(TASK ITEM) When you reach the line containing "Focus the Provincia / Región input field" in the data below, begin returning lines exactly as written, and stop once the line containing "Select the CPU tab" has been returned.

(EXERCISE INPUTS)
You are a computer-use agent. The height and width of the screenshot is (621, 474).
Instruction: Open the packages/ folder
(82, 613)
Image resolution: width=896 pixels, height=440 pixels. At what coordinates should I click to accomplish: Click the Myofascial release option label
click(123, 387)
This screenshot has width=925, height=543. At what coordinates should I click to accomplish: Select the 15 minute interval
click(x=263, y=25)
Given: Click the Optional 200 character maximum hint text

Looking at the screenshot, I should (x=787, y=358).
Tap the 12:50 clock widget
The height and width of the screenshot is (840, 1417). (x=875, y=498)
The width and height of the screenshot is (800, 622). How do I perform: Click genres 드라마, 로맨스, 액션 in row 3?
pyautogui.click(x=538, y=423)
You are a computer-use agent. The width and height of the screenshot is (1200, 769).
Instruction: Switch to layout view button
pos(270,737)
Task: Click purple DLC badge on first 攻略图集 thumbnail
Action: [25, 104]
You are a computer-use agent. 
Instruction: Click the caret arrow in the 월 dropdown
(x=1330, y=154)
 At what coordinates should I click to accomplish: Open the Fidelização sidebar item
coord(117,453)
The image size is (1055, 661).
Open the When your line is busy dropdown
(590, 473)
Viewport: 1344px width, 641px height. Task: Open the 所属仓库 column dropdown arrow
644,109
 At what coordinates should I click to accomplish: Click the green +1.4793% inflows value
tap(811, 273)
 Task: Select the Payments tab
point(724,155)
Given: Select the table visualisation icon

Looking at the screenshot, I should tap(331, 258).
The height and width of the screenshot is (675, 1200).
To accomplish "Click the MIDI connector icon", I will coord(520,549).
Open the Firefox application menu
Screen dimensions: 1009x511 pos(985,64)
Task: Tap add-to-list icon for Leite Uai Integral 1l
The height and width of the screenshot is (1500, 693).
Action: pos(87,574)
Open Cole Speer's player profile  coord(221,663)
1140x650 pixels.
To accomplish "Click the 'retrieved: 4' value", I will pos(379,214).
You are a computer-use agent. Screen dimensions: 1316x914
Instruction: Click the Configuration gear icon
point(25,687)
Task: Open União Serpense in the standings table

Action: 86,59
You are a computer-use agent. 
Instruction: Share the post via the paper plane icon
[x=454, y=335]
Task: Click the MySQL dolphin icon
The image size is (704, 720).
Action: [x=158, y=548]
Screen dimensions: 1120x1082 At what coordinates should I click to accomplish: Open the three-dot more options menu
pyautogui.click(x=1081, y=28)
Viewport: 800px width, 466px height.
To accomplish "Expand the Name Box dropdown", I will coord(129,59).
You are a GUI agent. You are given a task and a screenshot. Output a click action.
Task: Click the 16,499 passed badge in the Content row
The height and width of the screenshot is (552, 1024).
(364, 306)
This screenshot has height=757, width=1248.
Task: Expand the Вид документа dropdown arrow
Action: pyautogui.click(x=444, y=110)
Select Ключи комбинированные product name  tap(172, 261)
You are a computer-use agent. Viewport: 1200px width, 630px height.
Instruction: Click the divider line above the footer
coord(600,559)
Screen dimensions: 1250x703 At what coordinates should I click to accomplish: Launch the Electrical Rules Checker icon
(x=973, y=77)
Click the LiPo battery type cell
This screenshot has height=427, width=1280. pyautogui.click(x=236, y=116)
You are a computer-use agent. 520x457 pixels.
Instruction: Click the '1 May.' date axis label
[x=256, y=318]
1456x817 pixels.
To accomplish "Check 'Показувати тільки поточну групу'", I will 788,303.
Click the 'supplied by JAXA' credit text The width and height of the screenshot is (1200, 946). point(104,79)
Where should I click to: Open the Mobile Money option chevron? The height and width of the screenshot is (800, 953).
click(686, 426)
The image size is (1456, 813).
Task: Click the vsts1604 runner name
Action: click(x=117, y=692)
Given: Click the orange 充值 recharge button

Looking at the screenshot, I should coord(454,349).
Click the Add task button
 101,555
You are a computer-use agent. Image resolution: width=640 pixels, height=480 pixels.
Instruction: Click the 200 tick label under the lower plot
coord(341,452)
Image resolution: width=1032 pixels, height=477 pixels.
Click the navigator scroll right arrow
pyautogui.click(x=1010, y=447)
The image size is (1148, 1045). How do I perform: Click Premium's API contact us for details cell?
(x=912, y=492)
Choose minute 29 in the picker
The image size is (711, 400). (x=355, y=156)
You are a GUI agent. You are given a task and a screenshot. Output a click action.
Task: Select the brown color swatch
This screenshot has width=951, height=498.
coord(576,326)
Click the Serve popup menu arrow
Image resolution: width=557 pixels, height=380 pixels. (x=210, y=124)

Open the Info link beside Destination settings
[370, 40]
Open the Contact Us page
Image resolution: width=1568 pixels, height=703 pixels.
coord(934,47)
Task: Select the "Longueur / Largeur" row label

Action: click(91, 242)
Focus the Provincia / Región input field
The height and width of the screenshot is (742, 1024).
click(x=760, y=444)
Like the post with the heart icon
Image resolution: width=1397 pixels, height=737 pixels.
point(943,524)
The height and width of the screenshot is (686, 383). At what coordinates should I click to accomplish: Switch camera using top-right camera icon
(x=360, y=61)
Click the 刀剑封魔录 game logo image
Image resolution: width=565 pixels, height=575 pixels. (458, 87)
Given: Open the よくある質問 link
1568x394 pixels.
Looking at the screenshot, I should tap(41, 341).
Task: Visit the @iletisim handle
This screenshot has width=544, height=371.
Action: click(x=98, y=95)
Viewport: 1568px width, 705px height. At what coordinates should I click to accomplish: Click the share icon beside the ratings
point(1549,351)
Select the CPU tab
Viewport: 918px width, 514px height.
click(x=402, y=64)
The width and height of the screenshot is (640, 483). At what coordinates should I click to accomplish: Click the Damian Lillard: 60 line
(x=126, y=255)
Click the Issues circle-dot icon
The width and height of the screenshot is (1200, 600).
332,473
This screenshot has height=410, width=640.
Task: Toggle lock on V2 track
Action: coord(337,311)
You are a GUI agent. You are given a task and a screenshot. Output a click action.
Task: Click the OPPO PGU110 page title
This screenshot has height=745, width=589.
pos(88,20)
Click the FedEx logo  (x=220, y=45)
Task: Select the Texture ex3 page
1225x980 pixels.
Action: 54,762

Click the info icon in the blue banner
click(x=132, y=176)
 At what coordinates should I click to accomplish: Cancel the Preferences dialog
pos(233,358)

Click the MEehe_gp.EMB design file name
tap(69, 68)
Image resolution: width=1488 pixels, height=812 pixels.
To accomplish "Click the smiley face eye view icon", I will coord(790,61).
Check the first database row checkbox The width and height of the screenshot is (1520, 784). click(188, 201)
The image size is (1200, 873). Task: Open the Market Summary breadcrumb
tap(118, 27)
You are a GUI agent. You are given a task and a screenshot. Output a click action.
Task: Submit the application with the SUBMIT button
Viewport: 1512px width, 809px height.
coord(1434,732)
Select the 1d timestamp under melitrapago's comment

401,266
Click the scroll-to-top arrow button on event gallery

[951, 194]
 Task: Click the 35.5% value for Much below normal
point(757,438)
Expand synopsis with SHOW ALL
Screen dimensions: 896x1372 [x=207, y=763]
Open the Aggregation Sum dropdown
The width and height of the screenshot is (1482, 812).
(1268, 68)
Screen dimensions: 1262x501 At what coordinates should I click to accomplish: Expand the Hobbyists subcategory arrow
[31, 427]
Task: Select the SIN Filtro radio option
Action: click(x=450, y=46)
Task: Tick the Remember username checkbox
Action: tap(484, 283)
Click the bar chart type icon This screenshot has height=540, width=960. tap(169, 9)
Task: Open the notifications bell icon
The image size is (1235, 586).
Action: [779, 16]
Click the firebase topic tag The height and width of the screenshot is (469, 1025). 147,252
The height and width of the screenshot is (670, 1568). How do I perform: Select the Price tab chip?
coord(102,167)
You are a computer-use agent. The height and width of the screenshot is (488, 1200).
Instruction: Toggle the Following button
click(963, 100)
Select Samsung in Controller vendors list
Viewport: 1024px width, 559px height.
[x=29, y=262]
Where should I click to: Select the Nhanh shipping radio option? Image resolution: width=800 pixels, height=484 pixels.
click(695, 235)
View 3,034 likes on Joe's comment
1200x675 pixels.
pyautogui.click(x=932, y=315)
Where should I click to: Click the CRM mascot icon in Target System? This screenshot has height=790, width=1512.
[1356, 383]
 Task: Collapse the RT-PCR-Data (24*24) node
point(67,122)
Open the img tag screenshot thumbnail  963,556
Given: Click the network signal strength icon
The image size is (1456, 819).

(SOLUTION FOR THIS TASK)
Focus the Provincia / Región input field
The height and width of the screenshot is (742, 1024).
click(x=760, y=444)
Like the post with the heart icon
Image resolution: width=1397 pixels, height=737 pixels.
point(943,524)
The height and width of the screenshot is (686, 383). At what coordinates should I click to accomplish: Switch camera using top-right camera icon
(x=360, y=61)
Click the 刀剑封魔录 game logo image
Image resolution: width=565 pixels, height=575 pixels. (458, 87)
Given: Open the よくある質問 link
1568x394 pixels.
Looking at the screenshot, I should tap(41, 341).
Task: Visit the @iletisim handle
This screenshot has width=544, height=371.
Action: click(x=98, y=95)
Viewport: 1568px width, 705px height. At what coordinates should I click to accomplish: Click the share icon beside the ratings
point(1549,351)
Select the CPU tab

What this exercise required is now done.